И Таня рассказала обо всем матери торопливо и сбивчиво, сразу, еще стоя в передней, стаскивая с себя пальто и разматывая кашне…
– Очень интересно, удивительно, – говорила мама, – кто бы мог подумать… Только, пожалуйста, причешись, приведи себя в порядок, у нас гости.
Гости были все те же – дядя Гриша и его жена Виктория Ивановна. Они играли в карты и разговаривали между собой, и посматривали на экран телевизора. «В наш атомный век, – часто повторял папа, – надо уметь делать не меньше трех дел сразу».
Обычно, когда отец играл в карты, Таня любила стоять у него за спиной, следить за тем, как выбирает он карту, любила, когда он в шутку советовался с ней…
Но сегодня не до этого. Она подсела было к телевизору, но не смотрела на экран, а все поглядывала на отца и дядю Гришу, ждала, когда, наконец, они прекратят игру и она сможет сообщить свою новость…
Все испортила мама.
– Вы слышали, Таня рассказывает, в этих опытах, ну, о которых сегодня передавали по радио, оказывается, участвовал брат Гены Федосеева…
– Хм, – сказал папа, – интересно.
– Это теперь очень модно, – сказала Виктория Ивановна, – сейчас все космосом занимаются.
– У меня туз треф, – сказал дядя Гриша.
– Нет, вы знаете, – сказала мама, – у них вся семья такая… странная… Все их куда-то тянет из дому… В отца, наверно, пошли, у них отец всю жизнь перекати-полем провел…
– Им овладело беспокойство, охота к перемене мест, – сказал дядя Гриша.
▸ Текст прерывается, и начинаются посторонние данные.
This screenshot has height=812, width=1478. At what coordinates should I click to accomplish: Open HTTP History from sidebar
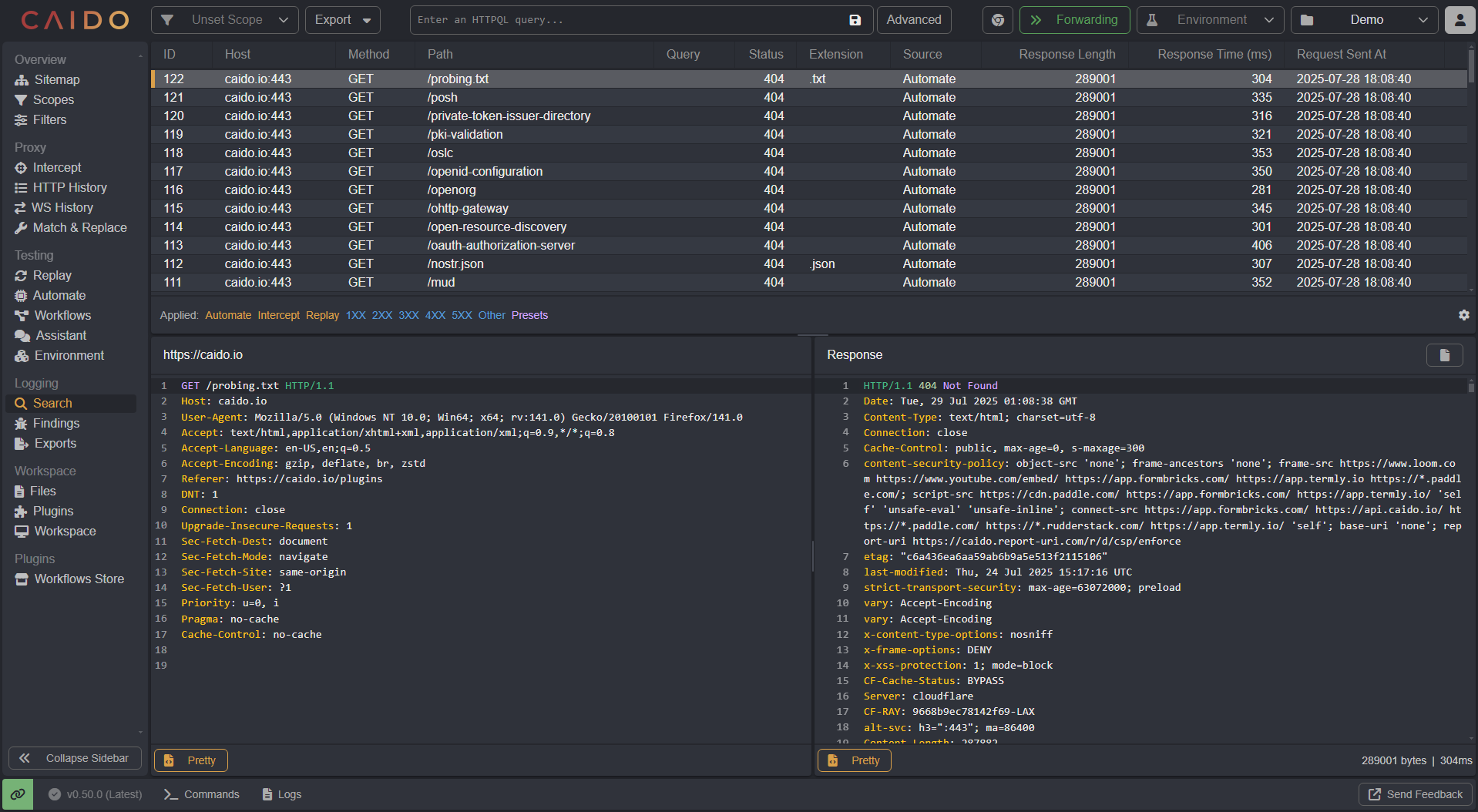(69, 187)
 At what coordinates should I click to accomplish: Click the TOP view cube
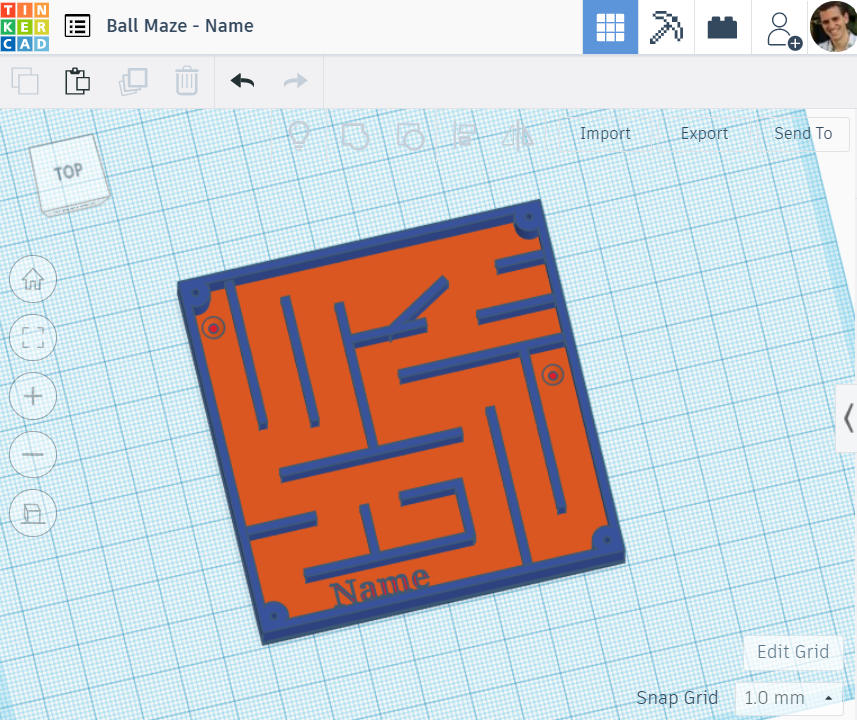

– Я за разговором не ту карту случайно положила, – сказала Виктория Ивановна.
– Вот и сестра у них, – продолжала мать, – Таня говорит, после института на Камчатку решила поехать…
– Ну, это просто, значит, не смогла устроиться, – сказал папа.
Он произнес это мельком, равнодушно, не отрываясь от карт, и Таня быстро взглянула на него. Она даже сама не поняла, что произошло с ней. Только почувствовала, как жарко стало ее щекам. Как он может так думать! Как он может так говорить!
Таня вскочила со стула.
– Неправда! Неправда! Она сама едет!
Таня хотела сказать это громко, на всю комнату, ей казалось, что она крикнет эти слова, но губы прыгали, она чувствовала, что вот-вот заплачет, голос сорвался…
За столом продолжали играть в карты. Только мама строго посмотрела на нее и сказала:
– Танечка, сколько раз я тебя просила не вмешиваться в разговоры взрослых, это неприлично…
– Ну и ладно, – буркнула Таня.
Она ушла к себе в комнату, остановилась возле окна, прижалась лбом к холодному стеклу. Смотрела на улицу. Иногда по улице проезжали автомобили, и тогда свет фар, пробежав по стенам, снова исчезал за окном – и в комнате становилось еще темнее.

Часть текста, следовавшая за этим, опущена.